Freitag, 25. November 2011

25.November 2011

Heute ist der Freitag angebrochen. Ich bin heute gegen 6.30 Uhr erst aufgestanden, und hatte mich gewundert, denn so vor der 3.00 Uhr war ich schon einmal draußen, aber nur zum Pinkeln. Ich habe sehr gut geschlafen, es könnte eigentlich so weiterge­hen, vielleicht klappt es einmal.

Jetzt habe ich auf meinem PC die Nachrichten durchschaut, aber nur das vernommen, was es auch sonst nur gibt, nur nichts Neues. Außer das sich die Regierung und die Abgeordneten sich gegen die Rechtsradikalen einschießen. Aber Deutschland ist auf dem rechten Auge blind, das weiß ich schon seit meiner Kindheit.

Wie weiterhin gegen die Rechten vorgegangen wird, dass ist jetzt noch nicht abzuse­hen, denn es gibt auch unter den Abgeordneten der Parteien genügend Menschen mit rechten Ansichten, aber auch in der Bevölkerung, besonders bei en älteren Menschen.

Von der Aussprache: wie Recht, Ordnung und Sauberkeit ist der Schritt zum Rechts­radikalismus nicht weit. Auch die Linken sind Rechtsradikale, auch von sie andere Sprüche auf den Lippen haben, es bleibt sich eigentlich egal.

Ich selbst halte nichts von den Rechten, obwohl ich in der Jugend die Nazi miterlebt habe, auf jeden Fall den Rest dieser Bande. Die sogar gegen die eigenen Landsleute vorgingen, sowie gegen uns, die ihre Heimat durch den Krieg verloren hatten. Ich glaube der Rechtsradikalismus hat etwas mit Fremdenfeindlichkeit zu tun, aber nichts mit Politik, er wird nur politisiert, um ihn harmlos zu machen, aber harmlos ist die Fremdenfeindlichkeit nicht.

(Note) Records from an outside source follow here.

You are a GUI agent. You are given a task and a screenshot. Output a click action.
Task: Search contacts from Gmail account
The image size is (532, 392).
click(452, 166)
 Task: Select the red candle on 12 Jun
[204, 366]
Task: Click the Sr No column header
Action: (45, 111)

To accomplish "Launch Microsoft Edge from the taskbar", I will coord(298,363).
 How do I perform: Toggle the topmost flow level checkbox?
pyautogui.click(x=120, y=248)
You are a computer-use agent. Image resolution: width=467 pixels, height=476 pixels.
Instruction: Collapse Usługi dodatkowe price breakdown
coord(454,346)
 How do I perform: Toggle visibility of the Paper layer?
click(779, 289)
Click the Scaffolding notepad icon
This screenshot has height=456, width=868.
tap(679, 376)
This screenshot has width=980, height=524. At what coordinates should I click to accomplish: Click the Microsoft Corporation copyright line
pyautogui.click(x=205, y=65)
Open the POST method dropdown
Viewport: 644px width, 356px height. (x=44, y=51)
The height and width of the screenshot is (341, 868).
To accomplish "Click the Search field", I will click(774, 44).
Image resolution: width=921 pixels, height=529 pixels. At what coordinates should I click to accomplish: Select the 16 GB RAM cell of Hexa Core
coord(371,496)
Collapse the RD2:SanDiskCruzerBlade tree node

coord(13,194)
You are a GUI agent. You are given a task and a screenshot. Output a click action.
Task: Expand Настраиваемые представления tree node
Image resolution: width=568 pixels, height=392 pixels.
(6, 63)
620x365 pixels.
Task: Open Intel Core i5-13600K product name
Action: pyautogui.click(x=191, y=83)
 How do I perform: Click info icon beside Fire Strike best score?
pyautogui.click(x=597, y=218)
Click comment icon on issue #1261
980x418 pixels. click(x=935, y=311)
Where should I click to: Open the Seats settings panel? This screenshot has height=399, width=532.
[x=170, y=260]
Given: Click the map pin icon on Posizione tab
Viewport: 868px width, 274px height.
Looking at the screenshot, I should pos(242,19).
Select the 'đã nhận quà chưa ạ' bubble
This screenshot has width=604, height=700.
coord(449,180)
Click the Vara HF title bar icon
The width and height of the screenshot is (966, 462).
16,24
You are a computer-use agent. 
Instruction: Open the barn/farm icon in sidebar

Das Erschreckende ist das, wenn sogenannte Unpolitische sich dann auch noch einmischen, es ist egal auf welcher Seite. Wenn sie sich auf Seiten der sogenannten Demokraten einmischen, gut, das kann man auch akzeptieren, aber wenn diese Meinungen den Zug von Fremdenfeindlichkeit bekommen, dann muss alles sehr vorsichtig genießen.

Gut, Fremdenfeindlichkeit wird immer bleiben, weil wir Menschen, sowie die anderen Tiere auch unser Revier gegen andere Menschen verteidigen wollen, also sind wir bereit gegen alles vorzugehen, was nicht zu unserer Sippe gehört oder unserer Familie.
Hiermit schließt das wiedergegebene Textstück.